Now, we got there at around 7 PM, and I practically ran to the door. Admittedly, this was my most anticipated food stop of the trip. New York pizza? Please. Chicago style? You mean casserole? Nah. New England Clam Chowder? Child Plea-well you get the idea. Well, anyways, we walk into the pub and sit down in a room surrounded with signed pictures of famous people gorging on their delectable dinners of buffalo wings. Long story short, I order a pound of their traditional hot wings and if it weren’t for McKayla’s voice of reason, I would have ordered another after I polished them off before the waitress even let go of the plate.

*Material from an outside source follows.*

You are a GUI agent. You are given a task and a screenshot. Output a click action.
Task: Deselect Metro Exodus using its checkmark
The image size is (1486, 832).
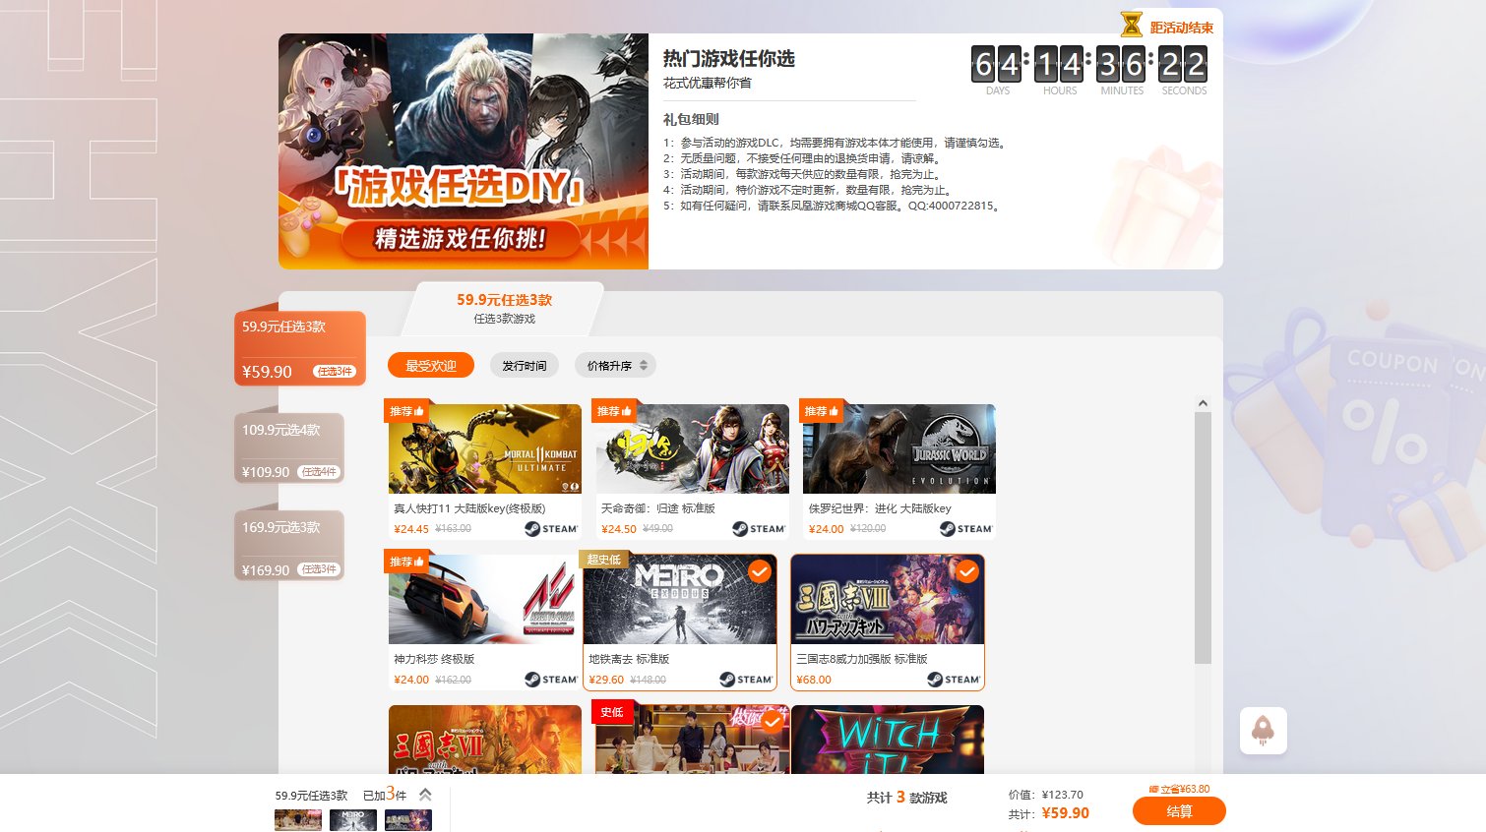pyautogui.click(x=759, y=571)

I won’t go into detail about what the wondrous wings of legend tasted like, I’ll just say that if they were $100 wing, I would still have ordered a pound. For those that say Heaven cannot exist on Earth, I employ them to go to Buffalo and change their minds.
We woke up the next morning to small snowflakes covering the roads and everything in sight with a light dusting. Thankfully, we were in a place that is used to the snow, so I didn’t have to worry about inexperienced snow drivers careening into us while we drove to the Falls. We get to the mighty Niagara Falls and the snow has transitioned into more of a wet, icy sleet. It was cold, it was wet, it was foggy. Fortunately, the fog was hanging ominously just above the opening of the waterfalls, so we still could see them in their splendor. We first visited American Falls and Bridal Veil Falls as we walked in step to McKayla’s chattering teeth. For those that do not know, Mickey does fair too well in the snow, as her southern roots are not accustomed to the frigid temperature of the north. She’s a trooper, and I’m always so proud of how she powers through any arctic tundra we may go through. Also fun fact for those that have never been to Niagara Falls, there are actually multiple. There are three, to be exact: American Falls, Horseshoe Falls, and Bridal Veil Falls. Horseshoe Falls, the longest of the three, is arguably the most iconic shot of Niagara. Better seen on the Canadian side, this waterfalls shape is easily described by its name. The American Falls is also beautiful and massive, and looks like a traditional, wide mouthed waterfall that is best seen on the American side, obviously. There is a very impressive sky deck constructed just above the American Falls that gives viewers a beautiful perspective of the waterfalls and the surrounding area. The final, smallest waterfall is Bridal Veil Falls, which does in fact look like its namesake. This one is miniscule in comparison to her bigger brothers, but is still a wonderful sight-best seen from the American side.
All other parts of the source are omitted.